Most of the paragraphs are also typically empty, or include only new lines, tabs, or other whitespace characters. It is a good idea to check when a paragraph is empty and skip it.
In the How to do it… section, step 2 opens the file and step 3 shows how to access the core properties. These are properties that are defined in Word as document metadata, such as the author or creation date.
The paragraphs of the document can be iterated and have their text extracted in raw format, as shown in step 6. This is information that doesn't include styling information and it's typically the most useful one for processing the data automatically.
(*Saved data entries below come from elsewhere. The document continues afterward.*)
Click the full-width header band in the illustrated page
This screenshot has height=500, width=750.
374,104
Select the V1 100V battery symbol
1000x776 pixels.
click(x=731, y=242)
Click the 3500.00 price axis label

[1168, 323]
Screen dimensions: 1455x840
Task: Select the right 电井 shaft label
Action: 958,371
If the styling information is required, the runs can be used, as in steps 7 and 8. Each paragraph can contain one or more runs, which are smaller units that share the same styling. For example, if a sentence is Word1 word2 word3, there will be three runs, one with italic text (Word1), another with underline (word2), and another with bold (word3). Even more so, there can be intermediate runs with regular text that contains just the whitespaces, making a total of 5 runs.
The styling can be detected individually on properties such as bold, italic, or underline.
Be aware that, because Word documents are produced by so many sources, a lot of properties may not be set up, leaving it to the tool on what specifics to use. For example, is very common to keep the default font, which may mean that the font information is left empty.